Dean Koontz, die Anbetung
„Mach Platz!“, forderte mein Bruder und versuchte mich von der Liege zu drängen.
„Nein, mach du!“, rief ich empört und drückte dagegen.
Benny und ich waren etwa zwei und in der Woche verbrachten wir unsere Tage bei Oma, da Mama und Papa arbeiten gingen. Ich war nicht gern bei Oma, dort war es immer so langweilig, meistens schauten wir Fernsehen und Opa fand ich unheimlich, was er doch krank und lag meistens im Bett.
„Auf, mach!“ Benny stieß mich mit aller Kraft von der Liege und ich schlug mit dem Kopf gegen die Heizung. Sofort schrie ich auf und fing an zu weinen. Oma kam aus der Küche gelaufen und sah was geschehen war.
„Was hast du gemacht?! Du bist ein ganz böser Junge!“, schimpfte sie mit Benny, der daraufhin ebenfalls anfing zu weinen und beteuerte das er das nicht gewollt hatte und wie leid es ihm tat …
Ich war an diesem Abend noch glücklicher als sonst, als Papa und Mama uns abholen kamen. Ich hatte immer noch entsetzliche Kopfschmerzen, mir war ein wenig schwindelig und auch schlecht.

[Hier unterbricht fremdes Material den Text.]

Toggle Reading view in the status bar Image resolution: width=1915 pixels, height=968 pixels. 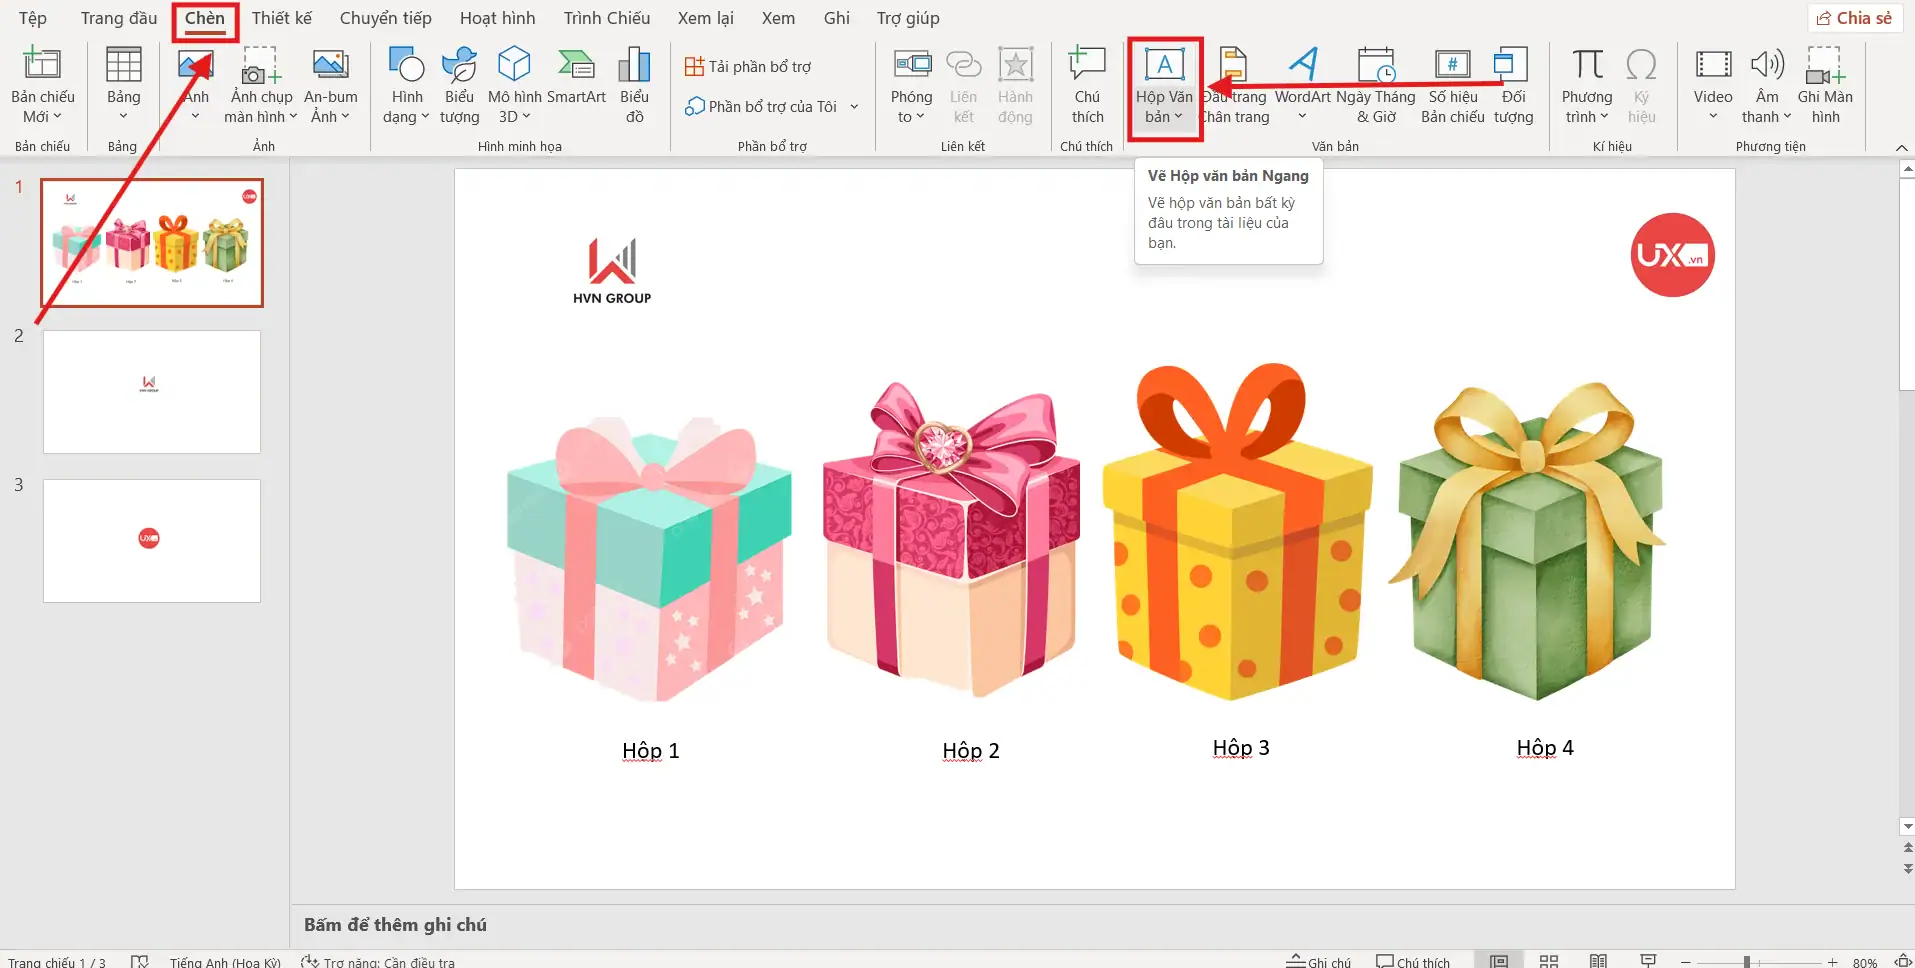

Es klingelte endlich an der Tür, mein Bruder und ich sprangen jauchzend auf und liefen zur Tür. Mama und Papa umarmten uns und gaben jedem einen Kuss. Dabei fasste Papa auf die Wunde an meinem Kopf. Ich zuckte zusammen und wimmerte ein „Aua“.
„Was hast du denn, mein Schatz?“, fragte Papi und studierte die Stelle nun etwas genauer. „Mutter, das ganze Haar hinten ist ja Blutverkrustet!“
„Ja, ich weiß. Benny hat sie von der Liege geschupst!“, rechtfertigte sich Oma.
Papa nahm mich auf den Arm und sagte Mama er wolle mit mir ins Krankenhaus, sehen ob meine Verletzung genäht werden müsste. Zum Glück stellte sich später heraus das ich nur eine Gehirnerschütterung hatte, die Wunde aber von alleine heilen würde. Aber nach diesem Vorfall gab Mama ihre Arbeit auf und wir mussten nicht mehr zu Oma.
Das ist die erste Erinnerung, die ich an mein Leben habe. Heute trage ich an der Stelle auf dem Kopf eine Narbe …
„Jörg, pass bitte auf Nadine auf. Ich muss mit Benny zum Arzt. Es dauert nicht lange.“ Mama zog meinem Bruder die Schuhe an, der mit laufender Nase und Fieber auf dem Sofa saß.
„Na, was hältst du davon, wenn wir Drachensteigen gehen?“, bot mir Papa an.
Die Blätter fielen schon von den Bäumen und ich fand es schön das Laub umher zu schmeißen. Im nächsten Sommer würde ich fünf werden.
„Au ja! Drachensteigen lassen, das ist toll!“, rief ich ganz aufgeregt.
„Menno, ich will auch!“, beschwerte sich Benny.
„Wir gehen, wenn du wieder gesund bist. Nur wir zwei, okay Großer?“, tröstete Papi ihn und strich ihm durchs blonde Haar …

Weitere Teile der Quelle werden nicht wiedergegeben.